#### 과제
아래의 모든 행을 번호 매긴 목록으로 옮겨 적으세요. 빈 줄은 넣지 마세요.

데이터 목록:

────────

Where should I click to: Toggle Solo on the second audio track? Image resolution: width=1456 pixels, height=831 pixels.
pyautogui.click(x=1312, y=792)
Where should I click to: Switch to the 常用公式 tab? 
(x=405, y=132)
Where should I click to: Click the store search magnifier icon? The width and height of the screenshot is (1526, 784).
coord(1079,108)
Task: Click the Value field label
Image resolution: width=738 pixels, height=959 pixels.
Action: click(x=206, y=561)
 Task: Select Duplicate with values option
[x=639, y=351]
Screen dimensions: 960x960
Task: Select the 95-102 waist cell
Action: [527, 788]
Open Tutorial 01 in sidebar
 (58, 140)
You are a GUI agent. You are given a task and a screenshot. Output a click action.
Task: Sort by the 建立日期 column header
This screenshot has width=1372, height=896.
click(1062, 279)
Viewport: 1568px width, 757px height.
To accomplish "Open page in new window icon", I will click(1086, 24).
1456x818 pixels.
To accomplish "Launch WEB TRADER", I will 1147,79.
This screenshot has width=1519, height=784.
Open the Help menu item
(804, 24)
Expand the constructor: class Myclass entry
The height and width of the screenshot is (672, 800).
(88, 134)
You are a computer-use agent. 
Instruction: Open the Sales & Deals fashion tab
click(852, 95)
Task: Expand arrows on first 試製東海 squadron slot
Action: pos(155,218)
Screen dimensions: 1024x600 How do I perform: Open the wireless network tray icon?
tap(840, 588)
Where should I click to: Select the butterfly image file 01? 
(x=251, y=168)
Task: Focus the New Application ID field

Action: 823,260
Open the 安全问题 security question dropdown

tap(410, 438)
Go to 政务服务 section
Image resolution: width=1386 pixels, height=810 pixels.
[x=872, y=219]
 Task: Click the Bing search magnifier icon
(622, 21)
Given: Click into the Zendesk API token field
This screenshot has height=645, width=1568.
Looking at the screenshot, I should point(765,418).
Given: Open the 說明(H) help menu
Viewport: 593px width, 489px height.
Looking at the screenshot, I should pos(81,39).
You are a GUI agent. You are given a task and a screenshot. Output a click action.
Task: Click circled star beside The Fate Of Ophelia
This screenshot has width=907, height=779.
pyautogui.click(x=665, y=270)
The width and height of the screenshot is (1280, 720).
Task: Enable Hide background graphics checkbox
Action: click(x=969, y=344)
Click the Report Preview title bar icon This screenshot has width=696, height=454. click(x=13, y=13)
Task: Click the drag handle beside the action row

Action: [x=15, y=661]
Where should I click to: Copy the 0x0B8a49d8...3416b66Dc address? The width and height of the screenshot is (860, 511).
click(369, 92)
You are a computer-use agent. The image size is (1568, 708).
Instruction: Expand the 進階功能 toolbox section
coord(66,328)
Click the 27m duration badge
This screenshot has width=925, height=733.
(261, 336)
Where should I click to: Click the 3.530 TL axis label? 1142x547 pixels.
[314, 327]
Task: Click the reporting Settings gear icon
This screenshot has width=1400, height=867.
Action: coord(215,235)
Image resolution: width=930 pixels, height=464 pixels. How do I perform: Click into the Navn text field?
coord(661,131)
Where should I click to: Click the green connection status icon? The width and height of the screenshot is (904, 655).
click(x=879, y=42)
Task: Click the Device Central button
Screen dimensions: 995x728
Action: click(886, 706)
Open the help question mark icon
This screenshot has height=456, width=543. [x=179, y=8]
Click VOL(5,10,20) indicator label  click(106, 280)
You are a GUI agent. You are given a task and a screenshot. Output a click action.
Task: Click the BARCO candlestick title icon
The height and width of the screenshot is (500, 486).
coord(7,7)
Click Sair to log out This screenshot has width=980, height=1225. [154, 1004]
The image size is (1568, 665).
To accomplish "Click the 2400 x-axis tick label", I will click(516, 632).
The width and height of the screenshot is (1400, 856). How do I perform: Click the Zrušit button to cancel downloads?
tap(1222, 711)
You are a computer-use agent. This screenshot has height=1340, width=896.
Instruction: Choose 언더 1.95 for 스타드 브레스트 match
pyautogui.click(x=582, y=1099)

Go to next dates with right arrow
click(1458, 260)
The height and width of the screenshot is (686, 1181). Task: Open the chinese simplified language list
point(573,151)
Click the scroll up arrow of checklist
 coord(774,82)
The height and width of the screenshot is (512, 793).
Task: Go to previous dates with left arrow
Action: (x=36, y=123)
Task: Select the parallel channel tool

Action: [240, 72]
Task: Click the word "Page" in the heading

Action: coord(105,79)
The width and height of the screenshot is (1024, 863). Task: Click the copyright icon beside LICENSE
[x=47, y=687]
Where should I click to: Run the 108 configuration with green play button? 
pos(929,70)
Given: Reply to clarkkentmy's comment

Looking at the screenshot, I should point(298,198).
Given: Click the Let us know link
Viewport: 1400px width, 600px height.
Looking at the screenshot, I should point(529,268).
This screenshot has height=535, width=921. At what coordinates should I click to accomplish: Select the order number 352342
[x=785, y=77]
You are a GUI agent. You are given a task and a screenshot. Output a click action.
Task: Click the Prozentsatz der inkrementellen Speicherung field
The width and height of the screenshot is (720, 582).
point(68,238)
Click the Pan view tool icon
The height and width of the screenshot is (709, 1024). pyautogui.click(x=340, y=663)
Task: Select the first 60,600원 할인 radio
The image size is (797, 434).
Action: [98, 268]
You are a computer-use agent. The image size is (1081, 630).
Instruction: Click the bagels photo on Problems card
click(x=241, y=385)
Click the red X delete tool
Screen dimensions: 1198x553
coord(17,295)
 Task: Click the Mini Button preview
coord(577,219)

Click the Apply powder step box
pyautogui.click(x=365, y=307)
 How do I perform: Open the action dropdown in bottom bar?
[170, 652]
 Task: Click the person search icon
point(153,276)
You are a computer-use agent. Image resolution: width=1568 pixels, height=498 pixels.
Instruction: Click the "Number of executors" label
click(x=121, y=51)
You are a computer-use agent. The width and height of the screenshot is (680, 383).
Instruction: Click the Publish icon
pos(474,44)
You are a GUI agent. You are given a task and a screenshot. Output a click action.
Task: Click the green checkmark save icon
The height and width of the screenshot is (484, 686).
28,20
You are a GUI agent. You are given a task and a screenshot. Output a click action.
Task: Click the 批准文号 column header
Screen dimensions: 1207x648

────────

#### 완성된 답
1. Where should I click to: Toggle Solo on the second audio track? Image resolution: width=1456 pixels, height=831 pixels.
2. pyautogui.click(x=1312, y=792)
3. Where should I click to: Switch to the 常用公式 tab? 
4. (x=405, y=132)
5. Where should I click to: Click the store search magnifier icon? The width and height of the screenshot is (1526, 784).
6. coord(1079,108)
7. Task: Click the Value field label
8. Image resolution: width=738 pixels, height=959 pixels.
9. Action: click(x=206, y=561)
10.  Task: Select Duplicate with values option
11. [x=639, y=351]
12. Screen dimensions: 960x960
13. Task: Select the 95-102 waist cell
14. Action: [527, 788]
15. Open Tutorial 01 in sidebar
16.  (58, 140)
17. You are a GUI agent. You are given a task and a screenshot. Output a click action.
18. Task: Sort by the 建立日期 column header
19. This screenshot has width=1372, height=896.
20. click(1062, 279)
21. Viewport: 1568px width, 757px height.
22. To accomplish "Open page in new window icon", I will click(1086, 24).
23. 1456x818 pixels.
24. To accomplish "Launch WEB TRADER", I will 1147,79.
25. This screenshot has width=1519, height=784.
26. Open the Help menu item
27. (804, 24)
28. Expand the constructor: class Myclass entry
29. The height and width of the screenshot is (672, 800).
30. (88, 134)
31. You are a computer-use agent. 
32. Instruction: Open the Sales & Deals fashion tab
33. click(852, 95)
34. Task: Expand arrows on first 試製東海 squadron slot
35. Action: pos(155,218)
36. Screen dimensions: 1024x600 How do I perform: Open the wireless network tray icon?
37. tap(840, 588)
38. Where should I click to: Select the butterfly image file 01? 
39. (x=251, y=168)
40. Task: Focus the New Application ID field
41. Action: 823,260
42. Open the 安全问题 security question dropdown
43. tap(410, 438)
44. Go to 政务服务 section
45. Image resolution: width=1386 pixels, height=810 pixels.
46. [x=872, y=219]
47.  Task: Click the Bing search magnifier icon
48. (622, 21)
49. Given: Click into the Zendesk API token field
50. This screenshot has height=645, width=1568.
51. Looking at the screenshot, I should point(765,418).
52. Given: Open the 說明(H) help menu
53. Viewport: 593px width, 489px height.
54. Looking at the screenshot, I should pos(81,39).
55. You are a GUI agent. You are given a task and a screenshot. Output a click action.
56. Task: Click circled star beside The Fate Of Ophelia
57. This screenshot has width=907, height=779.
58. pyautogui.click(x=665, y=270)
59. The width and height of the screenshot is (1280, 720).
60. Task: Enable Hide background graphics checkbox
61. Action: click(x=969, y=344)
62. Click the Report Preview title bar icon This screenshot has width=696, height=454. click(x=13, y=13)
63. Task: Click the drag handle beside the action row
64. Action: [x=15, y=661]
65. Where should I click to: Copy the 0x0B8a49d8...3416b66Dc address? The width and height of the screenshot is (860, 511).
66. click(369, 92)
67. You are a computer-use agent. The image size is (1568, 708).
68. Instruction: Expand the 進階功能 toolbox section
69. coord(66,328)
70. Click the 27m duration badge
71. This screenshot has width=925, height=733.
72. (261, 336)
73. Where should I click to: Click the 3.530 TL axis label? 1142x547 pixels.
74. [314, 327]
75. Task: Click the reporting Settings gear icon
76. This screenshot has width=1400, height=867.
77. Action: coord(215,235)
78. Image resolution: width=930 pixels, height=464 pixels. How do I perform: Click into the Navn text field?
79. coord(661,131)
80. Where should I click to: Click the green connection status icon? The width and height of the screenshot is (904, 655).
81. click(x=879, y=42)
82. Task: Click the Device Central button
83. Screen dimensions: 995x728
84. Action: click(886, 706)
85. Open the help question mark icon
86. This screenshot has height=456, width=543. [x=179, y=8]
87. Click VOL(5,10,20) indicator label  click(106, 280)
88. You are a GUI agent. You are given a task and a screenshot. Output a click action.
89. Task: Click the BARCO candlestick title icon
90. The height and width of the screenshot is (500, 486).
91. coord(7,7)
92. Click Sair to log out This screenshot has width=980, height=1225. [154, 1004]
93. The image size is (1568, 665).
94. To accomplish "Click the 2400 x-axis tick label", I will click(516, 632).
95. The width and height of the screenshot is (1400, 856). How do I perform: Click the Zrušit button to cancel downloads?
96. tap(1222, 711)
97. You are a computer-use agent. This screenshot has height=1340, width=896.
98. Instruction: Choose 언더 1.95 for 스타드 브레스트 match
99. pyautogui.click(x=582, y=1099)
100. Go to next dates with right arrow
101. click(1458, 260)
102. The height and width of the screenshot is (686, 1181). Task: Open the chinese simplified language list
103. point(573,151)
104. Click the scroll up arrow of checklist
105.  coord(774,82)
106. The height and width of the screenshot is (512, 793).
107. Task: Go to previous dates with left arrow
108. Action: (x=36, y=123)
109. Task: Select the parallel channel tool
110. Action: [240, 72]
111. Task: Click the word "Page" in the heading
112. Action: coord(105,79)
113. The width and height of the screenshot is (1024, 863). Task: Click the copyright icon beside LICENSE
114. [x=47, y=687]
115. Where should I click to: Run the 108 configuration with green play button? 
116. pos(929,70)
117. Given: Reply to clarkkentmy's comment
118. Looking at the screenshot, I should point(298,198).
119. Given: Click the Let us know link
120. Viewport: 1400px width, 600px height.
121. Looking at the screenshot, I should point(529,268).
122. This screenshot has height=535, width=921. At what coordinates should I click to accomplish: Select the order number 352342
123. [x=785, y=77]
124. You are a GUI agent. You are given a task and a screenshot. Output a click action.
125. Task: Click the Prozentsatz der inkrementellen Speicherung field
126. The width and height of the screenshot is (720, 582).
127. point(68,238)
128. Click the Pan view tool icon
129. The height and width of the screenshot is (709, 1024). pyautogui.click(x=340, y=663)
130. Task: Select the first 60,600원 할인 radio
131. The image size is (797, 434).
132. Action: [98, 268]
133. You are a computer-use agent. The image size is (1081, 630).
134. Instruction: Click the bagels photo on Problems card
135. click(x=241, y=385)
136. Click the red X delete tool
137. Screen dimensions: 1198x553
138. coord(17,295)
139.  Task: Click the Mini Button preview
140. coord(577,219)
141. Click the Apply powder step box
142. pyautogui.click(x=365, y=307)
143.  How do I perform: Open the action dropdown in bottom bar?
144. [170, 652]
145.  Task: Click the person search icon
146. point(153,276)
147. You are a computer-use agent. Image resolution: width=1568 pixels, height=498 pixels.
148. Instruction: Click the "Number of executors" label
149. click(x=121, y=51)
150. You are a computer-use agent. The width and height of the screenshot is (680, 383).
151. Instruction: Click the Publish icon
152. pos(474,44)
153. You are a GUI agent. You are given a task and a screenshot. Output a click action.
154. Task: Click the green checkmark save icon
155. The height and width of the screenshot is (484, 686).
156. 28,20
157. You are a GUI agent. You are given a task and a screenshot. Output a click action.
158. Task: Click the 批准文号 column header
159. Screen dimensions: 1207x648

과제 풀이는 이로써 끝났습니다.